Your answer should consist only of the lines below from the one with "Erikli Tart (72, 1468)" through the one with "İstanbul Magazin Grubu (408, 2547)", copied exactly.

[Data extracted from a collection]

------------------------------------

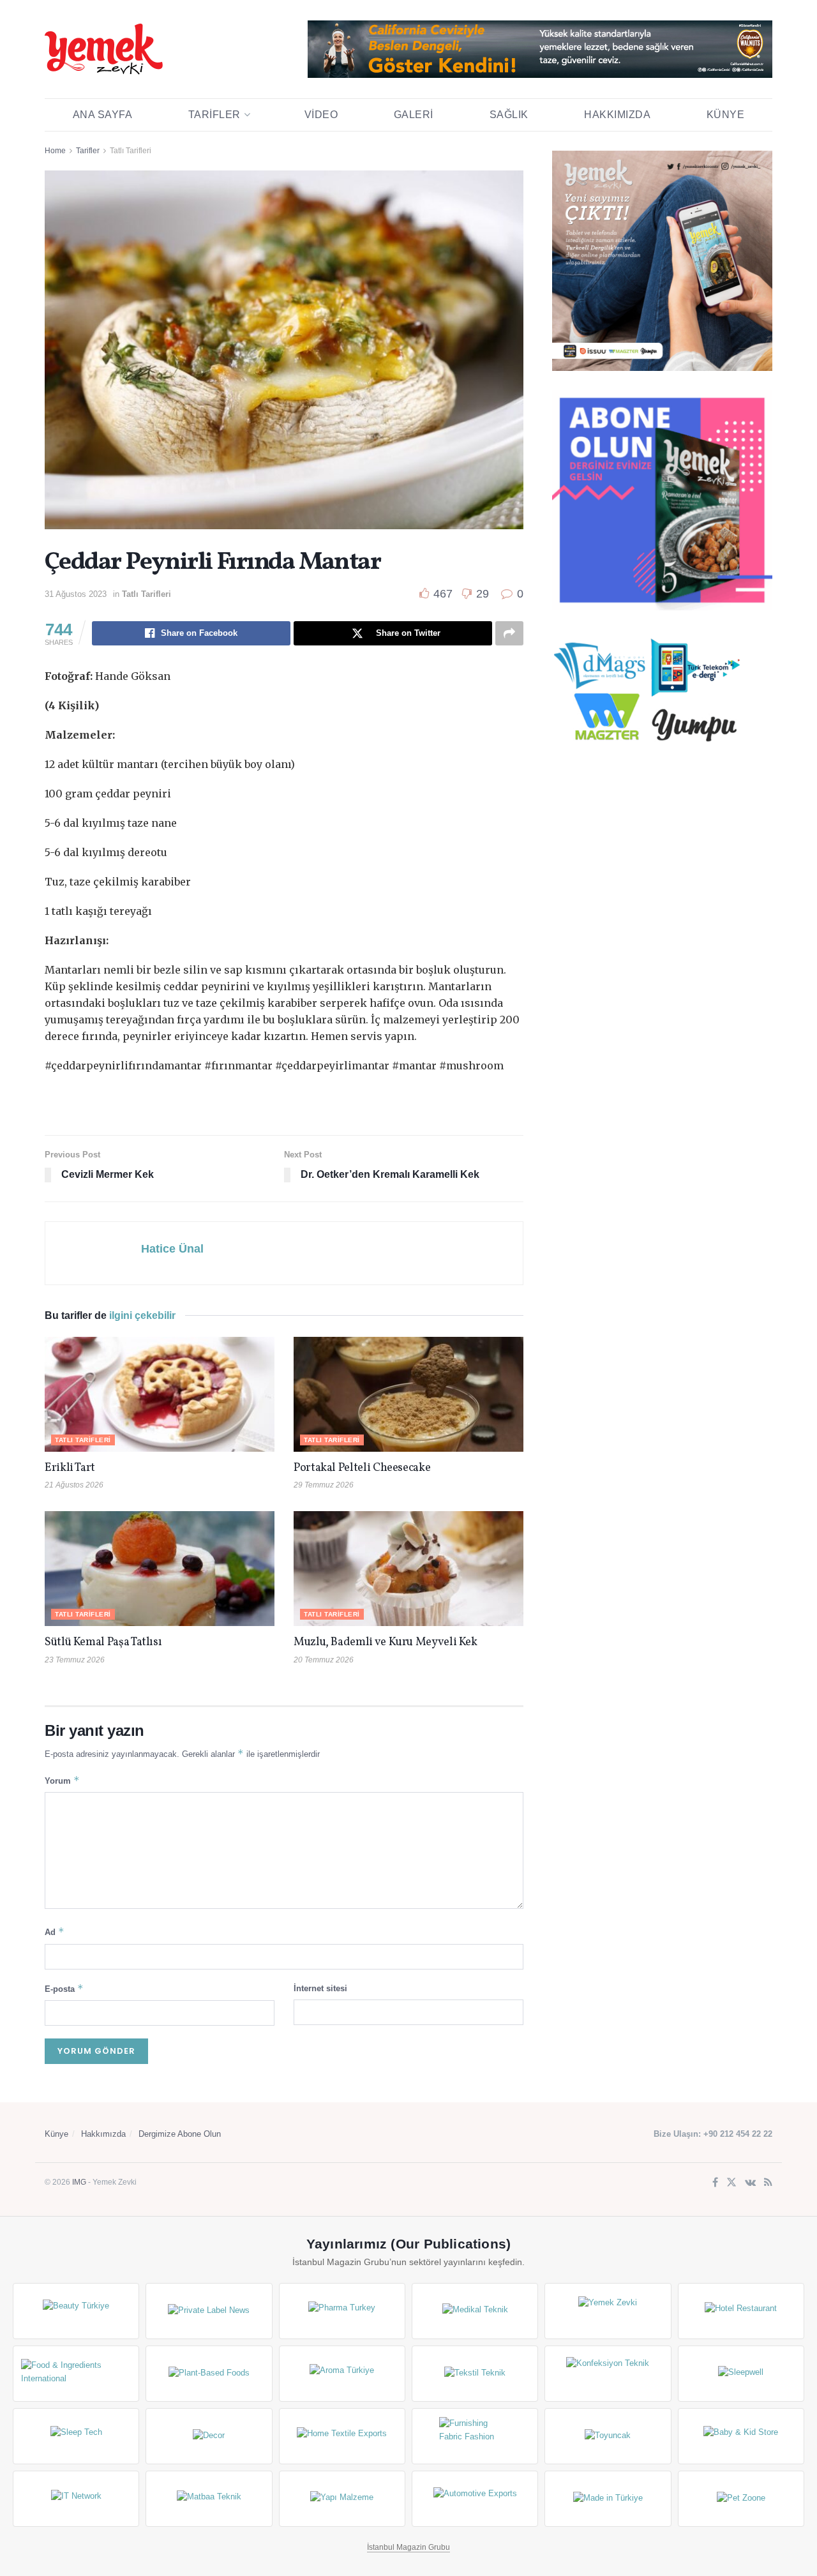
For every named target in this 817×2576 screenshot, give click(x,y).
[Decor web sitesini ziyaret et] (209, 2436)
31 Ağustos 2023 (76, 594)
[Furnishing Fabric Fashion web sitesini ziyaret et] (475, 2436)
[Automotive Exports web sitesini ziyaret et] (475, 2499)
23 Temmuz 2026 (75, 1659)
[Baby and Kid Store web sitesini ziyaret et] (741, 2436)
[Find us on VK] (750, 2183)
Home (55, 150)
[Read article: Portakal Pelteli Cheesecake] (408, 1394)
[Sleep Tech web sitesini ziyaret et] (76, 2436)
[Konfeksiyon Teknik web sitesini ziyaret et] (607, 2374)
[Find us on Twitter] (731, 2183)
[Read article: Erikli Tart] (159, 1394)
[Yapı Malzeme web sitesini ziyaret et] (342, 2499)
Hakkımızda (617, 114)
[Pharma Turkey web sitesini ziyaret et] (342, 2311)
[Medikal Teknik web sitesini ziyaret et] (475, 2311)
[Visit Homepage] (104, 49)
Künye (726, 114)
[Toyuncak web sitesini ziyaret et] (607, 2436)
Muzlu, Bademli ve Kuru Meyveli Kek (385, 1642)
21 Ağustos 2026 (74, 1484)
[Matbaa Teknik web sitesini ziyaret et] (209, 2499)
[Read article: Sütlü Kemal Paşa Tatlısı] (159, 1568)
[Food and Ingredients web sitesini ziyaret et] (76, 2374)
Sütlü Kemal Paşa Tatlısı (103, 1642)
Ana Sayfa (103, 114)
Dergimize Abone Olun (180, 2134)
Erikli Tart (72, 1468)
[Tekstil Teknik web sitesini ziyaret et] (475, 2374)
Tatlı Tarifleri (130, 150)
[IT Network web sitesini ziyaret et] (76, 2499)
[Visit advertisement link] (540, 49)
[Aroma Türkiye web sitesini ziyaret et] (342, 2374)
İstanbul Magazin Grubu (408, 2547)
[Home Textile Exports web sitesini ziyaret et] (342, 2436)
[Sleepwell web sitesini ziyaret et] (741, 2374)
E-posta (64, 1988)
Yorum (62, 1780)
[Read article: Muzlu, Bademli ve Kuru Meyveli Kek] (408, 1568)
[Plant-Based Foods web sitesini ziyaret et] (209, 2374)
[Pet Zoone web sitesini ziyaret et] (741, 2499)
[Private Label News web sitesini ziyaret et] (209, 2311)
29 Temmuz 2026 (324, 1484)
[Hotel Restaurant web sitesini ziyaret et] (741, 2311)
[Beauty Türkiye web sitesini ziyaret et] (76, 2311)
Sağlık (509, 114)
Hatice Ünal (172, 1248)
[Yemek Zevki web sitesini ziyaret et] (607, 2311)
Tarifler (214, 114)
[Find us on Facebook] (715, 2183)
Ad (54, 1931)
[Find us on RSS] (768, 2183)
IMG (79, 2182)
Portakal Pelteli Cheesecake (362, 1468)
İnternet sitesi (320, 1988)
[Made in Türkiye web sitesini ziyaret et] (607, 2499)
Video (321, 114)
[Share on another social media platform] (509, 633)
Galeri (413, 114)
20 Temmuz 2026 (324, 1659)
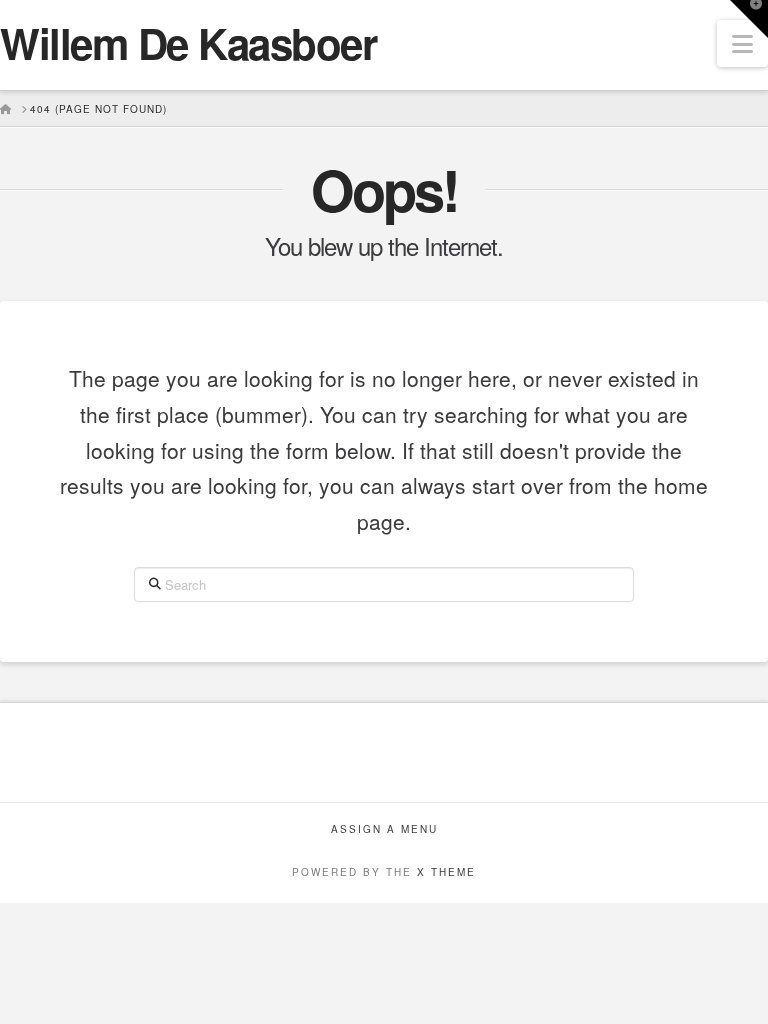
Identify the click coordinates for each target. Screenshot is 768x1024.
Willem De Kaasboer (188, 43)
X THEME (446, 872)
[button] (742, 43)
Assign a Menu (384, 829)
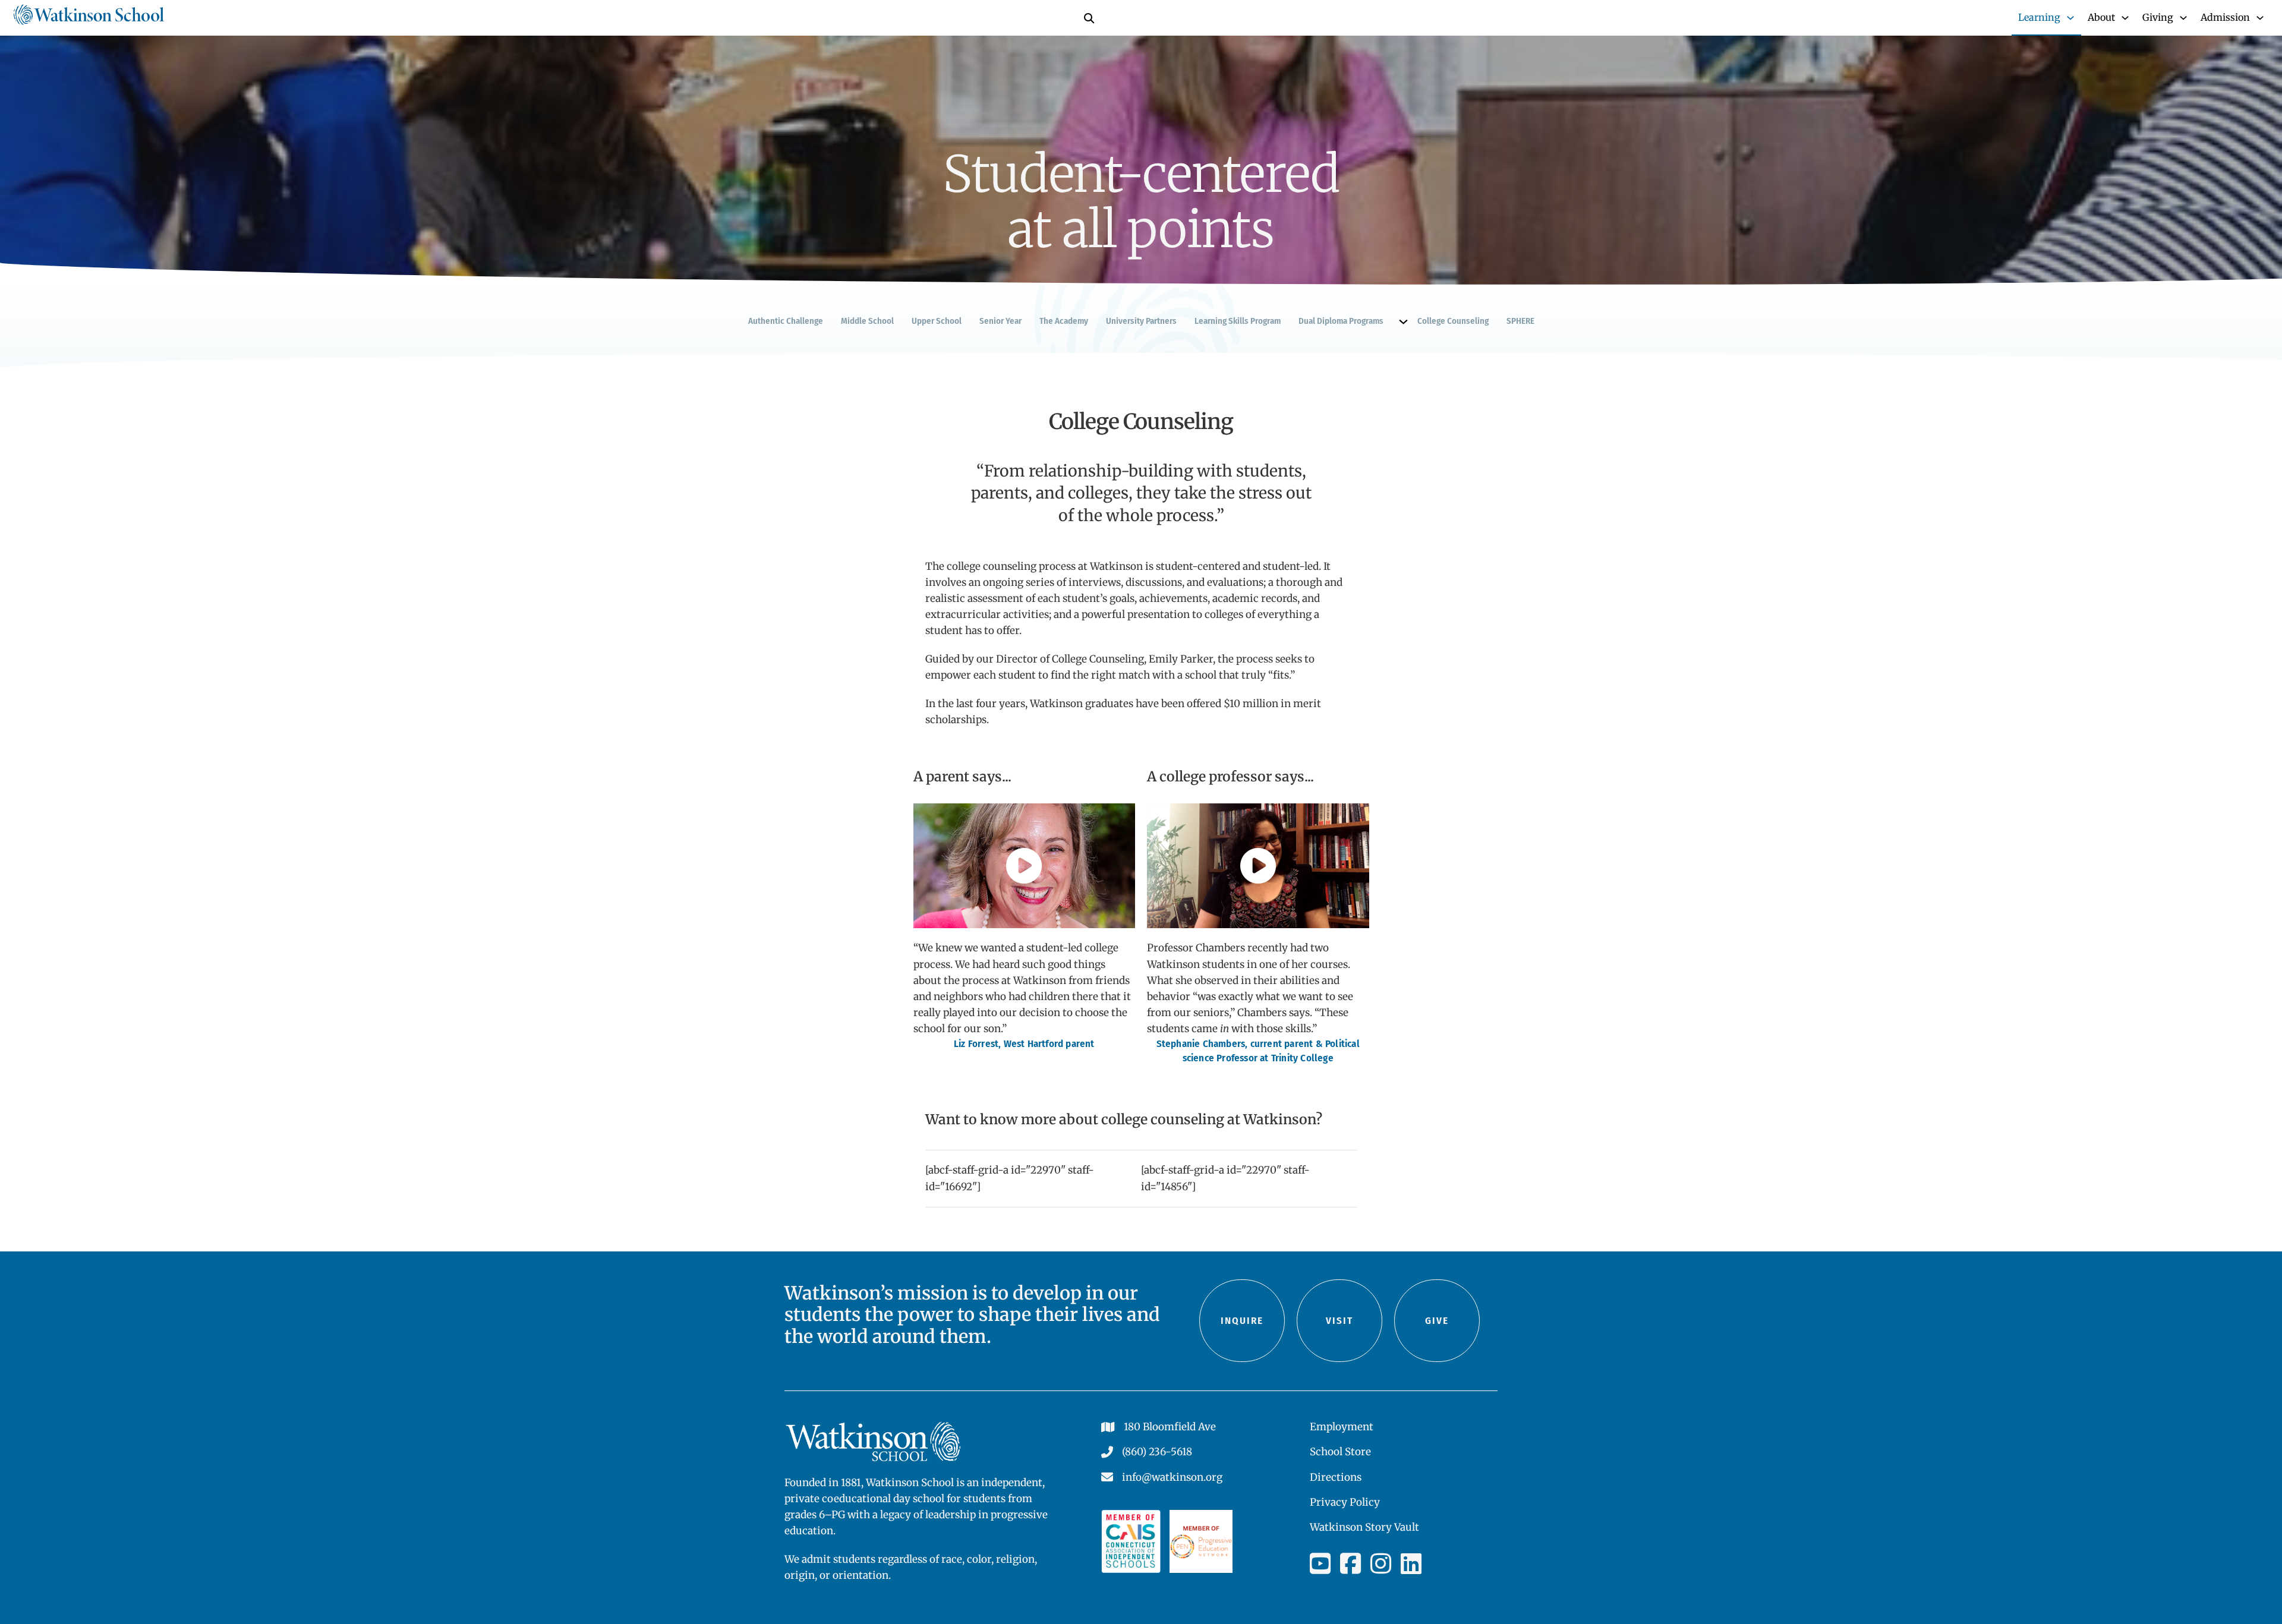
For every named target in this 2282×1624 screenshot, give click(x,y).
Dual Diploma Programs (1340, 321)
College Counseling (1453, 321)
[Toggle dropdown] (2070, 18)
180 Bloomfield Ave (1170, 1426)
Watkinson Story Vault (1364, 1527)
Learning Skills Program (1237, 321)
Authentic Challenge (785, 321)
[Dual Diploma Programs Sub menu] (1403, 322)
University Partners (1141, 321)
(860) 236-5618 (1157, 1451)
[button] (1024, 866)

------------------------------------

Response area -
Erikli Tart (72, 1468)
[Tekstil Teknik web sitesini ziyaret et] (475, 2374)
Tatlı Tarifleri (130, 150)
[IT Network web sitesini ziyaret et] (76, 2499)
[Visit advertisement link] (540, 49)
[Aroma Türkiye web sitesini ziyaret et] (342, 2374)
İstanbul Magazin Grubu (408, 2547)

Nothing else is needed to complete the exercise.